About this exercise => Copy out the entries below exactly as they stand, but only from the line containing "Task: Open the red plus to add a new tab" through the line containing "Task: Collapse the src directory".

Data for the task below:

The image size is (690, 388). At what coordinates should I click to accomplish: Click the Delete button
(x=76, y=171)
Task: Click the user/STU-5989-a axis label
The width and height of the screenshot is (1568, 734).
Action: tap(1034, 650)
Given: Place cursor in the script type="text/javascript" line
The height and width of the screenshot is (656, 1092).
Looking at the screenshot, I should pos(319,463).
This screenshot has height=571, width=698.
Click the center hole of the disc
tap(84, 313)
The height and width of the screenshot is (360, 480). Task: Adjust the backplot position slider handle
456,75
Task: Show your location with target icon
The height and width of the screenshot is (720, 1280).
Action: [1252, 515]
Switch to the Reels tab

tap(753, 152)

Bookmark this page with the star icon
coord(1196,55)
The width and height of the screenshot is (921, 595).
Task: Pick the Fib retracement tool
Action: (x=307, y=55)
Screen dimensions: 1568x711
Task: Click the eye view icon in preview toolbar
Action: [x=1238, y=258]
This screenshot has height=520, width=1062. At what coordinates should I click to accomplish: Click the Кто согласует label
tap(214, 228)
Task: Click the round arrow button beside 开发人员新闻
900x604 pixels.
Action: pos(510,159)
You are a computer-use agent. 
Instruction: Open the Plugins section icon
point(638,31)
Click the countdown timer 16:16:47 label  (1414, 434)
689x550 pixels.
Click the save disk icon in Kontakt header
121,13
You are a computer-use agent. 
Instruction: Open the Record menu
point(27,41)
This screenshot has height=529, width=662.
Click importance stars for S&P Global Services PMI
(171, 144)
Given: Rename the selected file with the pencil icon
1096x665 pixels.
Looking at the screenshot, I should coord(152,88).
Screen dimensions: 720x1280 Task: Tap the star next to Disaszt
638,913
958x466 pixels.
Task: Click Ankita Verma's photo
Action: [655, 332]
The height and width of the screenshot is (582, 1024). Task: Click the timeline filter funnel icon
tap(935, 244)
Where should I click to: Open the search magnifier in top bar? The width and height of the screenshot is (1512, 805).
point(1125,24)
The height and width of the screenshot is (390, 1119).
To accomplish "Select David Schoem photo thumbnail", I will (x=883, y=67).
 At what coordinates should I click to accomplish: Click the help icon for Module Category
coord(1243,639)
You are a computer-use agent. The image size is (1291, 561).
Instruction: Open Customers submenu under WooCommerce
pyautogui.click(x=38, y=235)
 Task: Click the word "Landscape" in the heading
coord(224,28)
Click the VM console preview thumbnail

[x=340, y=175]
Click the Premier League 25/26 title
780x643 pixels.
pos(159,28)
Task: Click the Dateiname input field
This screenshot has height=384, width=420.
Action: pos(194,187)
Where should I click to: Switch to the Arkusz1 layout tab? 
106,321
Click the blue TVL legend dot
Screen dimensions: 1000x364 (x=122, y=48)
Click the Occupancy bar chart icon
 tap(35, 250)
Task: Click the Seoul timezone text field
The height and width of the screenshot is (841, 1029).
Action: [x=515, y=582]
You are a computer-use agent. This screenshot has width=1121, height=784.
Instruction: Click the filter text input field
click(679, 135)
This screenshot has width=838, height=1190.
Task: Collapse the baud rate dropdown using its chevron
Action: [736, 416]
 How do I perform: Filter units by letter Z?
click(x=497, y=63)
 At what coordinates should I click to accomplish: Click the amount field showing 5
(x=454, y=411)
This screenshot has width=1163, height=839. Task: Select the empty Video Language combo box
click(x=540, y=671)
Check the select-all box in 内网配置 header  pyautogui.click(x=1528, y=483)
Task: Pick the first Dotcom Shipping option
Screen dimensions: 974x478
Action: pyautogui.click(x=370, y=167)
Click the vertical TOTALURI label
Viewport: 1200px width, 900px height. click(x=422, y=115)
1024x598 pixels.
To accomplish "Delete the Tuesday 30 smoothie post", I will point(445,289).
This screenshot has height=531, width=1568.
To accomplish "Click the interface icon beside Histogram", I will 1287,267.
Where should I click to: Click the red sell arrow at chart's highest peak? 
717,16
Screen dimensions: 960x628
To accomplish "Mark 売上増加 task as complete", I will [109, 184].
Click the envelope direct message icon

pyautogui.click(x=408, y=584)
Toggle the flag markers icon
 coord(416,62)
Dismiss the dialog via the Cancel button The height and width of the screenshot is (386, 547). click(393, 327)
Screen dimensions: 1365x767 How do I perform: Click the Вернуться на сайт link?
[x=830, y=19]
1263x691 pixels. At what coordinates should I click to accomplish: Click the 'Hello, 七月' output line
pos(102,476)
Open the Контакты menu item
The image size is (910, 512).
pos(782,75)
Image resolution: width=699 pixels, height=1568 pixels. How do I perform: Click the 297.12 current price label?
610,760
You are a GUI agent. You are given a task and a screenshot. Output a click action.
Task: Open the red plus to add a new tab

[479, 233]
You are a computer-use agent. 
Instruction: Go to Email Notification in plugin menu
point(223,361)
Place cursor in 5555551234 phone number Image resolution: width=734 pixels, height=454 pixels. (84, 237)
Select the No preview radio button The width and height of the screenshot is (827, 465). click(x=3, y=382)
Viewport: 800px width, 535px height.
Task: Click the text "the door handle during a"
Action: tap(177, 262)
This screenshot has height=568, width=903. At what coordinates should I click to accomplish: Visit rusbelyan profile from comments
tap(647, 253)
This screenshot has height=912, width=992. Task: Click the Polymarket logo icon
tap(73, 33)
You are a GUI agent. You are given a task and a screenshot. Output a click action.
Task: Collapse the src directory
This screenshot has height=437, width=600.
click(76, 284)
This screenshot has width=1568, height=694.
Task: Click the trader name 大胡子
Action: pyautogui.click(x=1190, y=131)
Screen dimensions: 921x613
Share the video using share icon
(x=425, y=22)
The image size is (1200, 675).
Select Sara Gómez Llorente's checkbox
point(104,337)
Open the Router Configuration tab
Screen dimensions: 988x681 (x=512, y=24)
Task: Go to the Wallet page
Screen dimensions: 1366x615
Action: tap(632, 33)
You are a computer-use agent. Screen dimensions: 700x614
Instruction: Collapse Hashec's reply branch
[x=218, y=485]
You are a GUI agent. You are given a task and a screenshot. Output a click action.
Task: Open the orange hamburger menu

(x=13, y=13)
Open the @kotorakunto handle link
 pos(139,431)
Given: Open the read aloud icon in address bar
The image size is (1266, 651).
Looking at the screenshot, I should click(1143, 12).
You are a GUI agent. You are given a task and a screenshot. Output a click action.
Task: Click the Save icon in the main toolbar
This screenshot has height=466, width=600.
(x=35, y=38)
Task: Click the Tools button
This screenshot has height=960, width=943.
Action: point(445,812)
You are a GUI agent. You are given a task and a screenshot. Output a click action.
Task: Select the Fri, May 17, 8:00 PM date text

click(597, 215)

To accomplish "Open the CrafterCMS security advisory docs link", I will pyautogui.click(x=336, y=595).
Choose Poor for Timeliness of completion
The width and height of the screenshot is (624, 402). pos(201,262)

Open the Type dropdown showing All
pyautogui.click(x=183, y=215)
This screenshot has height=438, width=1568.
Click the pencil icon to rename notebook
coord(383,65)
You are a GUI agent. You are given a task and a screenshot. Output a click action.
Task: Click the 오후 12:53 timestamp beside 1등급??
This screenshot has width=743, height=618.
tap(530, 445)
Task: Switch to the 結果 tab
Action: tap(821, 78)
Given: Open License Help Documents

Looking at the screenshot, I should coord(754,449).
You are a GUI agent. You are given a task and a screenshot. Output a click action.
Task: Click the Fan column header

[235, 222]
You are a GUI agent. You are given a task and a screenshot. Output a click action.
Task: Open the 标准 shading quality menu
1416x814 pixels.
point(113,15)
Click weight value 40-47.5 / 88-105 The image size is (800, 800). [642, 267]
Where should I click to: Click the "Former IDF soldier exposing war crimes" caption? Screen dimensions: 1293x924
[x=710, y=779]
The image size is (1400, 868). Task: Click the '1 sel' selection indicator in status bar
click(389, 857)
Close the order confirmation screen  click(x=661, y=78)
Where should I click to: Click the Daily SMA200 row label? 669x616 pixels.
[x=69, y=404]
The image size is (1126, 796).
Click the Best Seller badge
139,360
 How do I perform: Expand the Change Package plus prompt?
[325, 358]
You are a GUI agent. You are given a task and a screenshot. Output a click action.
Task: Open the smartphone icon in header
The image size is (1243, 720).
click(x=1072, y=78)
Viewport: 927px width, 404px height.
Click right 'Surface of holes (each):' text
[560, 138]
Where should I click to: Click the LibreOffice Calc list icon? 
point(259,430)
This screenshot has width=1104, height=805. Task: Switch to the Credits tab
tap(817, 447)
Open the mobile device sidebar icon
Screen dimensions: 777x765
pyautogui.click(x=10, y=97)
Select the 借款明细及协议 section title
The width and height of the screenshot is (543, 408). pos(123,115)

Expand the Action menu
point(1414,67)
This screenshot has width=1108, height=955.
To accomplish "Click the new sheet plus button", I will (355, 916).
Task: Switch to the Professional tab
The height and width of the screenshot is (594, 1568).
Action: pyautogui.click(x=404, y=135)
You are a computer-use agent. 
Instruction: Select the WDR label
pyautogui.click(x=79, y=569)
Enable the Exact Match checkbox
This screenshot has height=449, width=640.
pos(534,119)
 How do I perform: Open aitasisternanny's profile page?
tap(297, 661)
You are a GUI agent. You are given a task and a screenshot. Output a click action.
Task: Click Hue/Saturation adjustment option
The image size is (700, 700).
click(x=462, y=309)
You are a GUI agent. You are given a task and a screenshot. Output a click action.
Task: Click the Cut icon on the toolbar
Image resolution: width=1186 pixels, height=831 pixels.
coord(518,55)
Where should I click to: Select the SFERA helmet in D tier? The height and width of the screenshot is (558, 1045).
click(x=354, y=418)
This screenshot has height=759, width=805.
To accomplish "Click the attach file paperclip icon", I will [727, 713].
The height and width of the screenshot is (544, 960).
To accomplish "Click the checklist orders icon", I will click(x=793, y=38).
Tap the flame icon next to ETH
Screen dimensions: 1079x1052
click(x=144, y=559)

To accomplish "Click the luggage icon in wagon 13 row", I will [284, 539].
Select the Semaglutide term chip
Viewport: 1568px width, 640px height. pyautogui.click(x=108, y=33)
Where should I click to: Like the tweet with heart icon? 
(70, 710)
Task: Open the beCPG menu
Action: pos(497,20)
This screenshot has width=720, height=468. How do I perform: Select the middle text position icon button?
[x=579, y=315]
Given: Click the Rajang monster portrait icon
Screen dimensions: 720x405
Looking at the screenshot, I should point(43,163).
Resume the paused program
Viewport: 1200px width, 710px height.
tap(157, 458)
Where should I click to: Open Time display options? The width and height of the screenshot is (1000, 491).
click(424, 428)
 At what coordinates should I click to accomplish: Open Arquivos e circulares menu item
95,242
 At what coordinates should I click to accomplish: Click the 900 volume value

End of Data for the task.

Written answer =>
Task: Open the red plus to add a new tab

[479, 233]
You are a computer-use agent. 
Instruction: Go to Email Notification in plugin menu
point(223,361)
Place cursor in 5555551234 phone number Image resolution: width=734 pixels, height=454 pixels. (84, 237)
Select the No preview radio button The width and height of the screenshot is (827, 465). click(x=3, y=382)
Viewport: 800px width, 535px height.
Task: Click the text "the door handle during a"
Action: tap(177, 262)
This screenshot has height=568, width=903. At what coordinates should I click to accomplish: Visit rusbelyan profile from comments
tap(647, 253)
This screenshot has height=912, width=992. Task: Click the Polymarket logo icon
tap(73, 33)
You are a GUI agent. You are given a task and a screenshot. Output a click action.
Task: Collapse the src directory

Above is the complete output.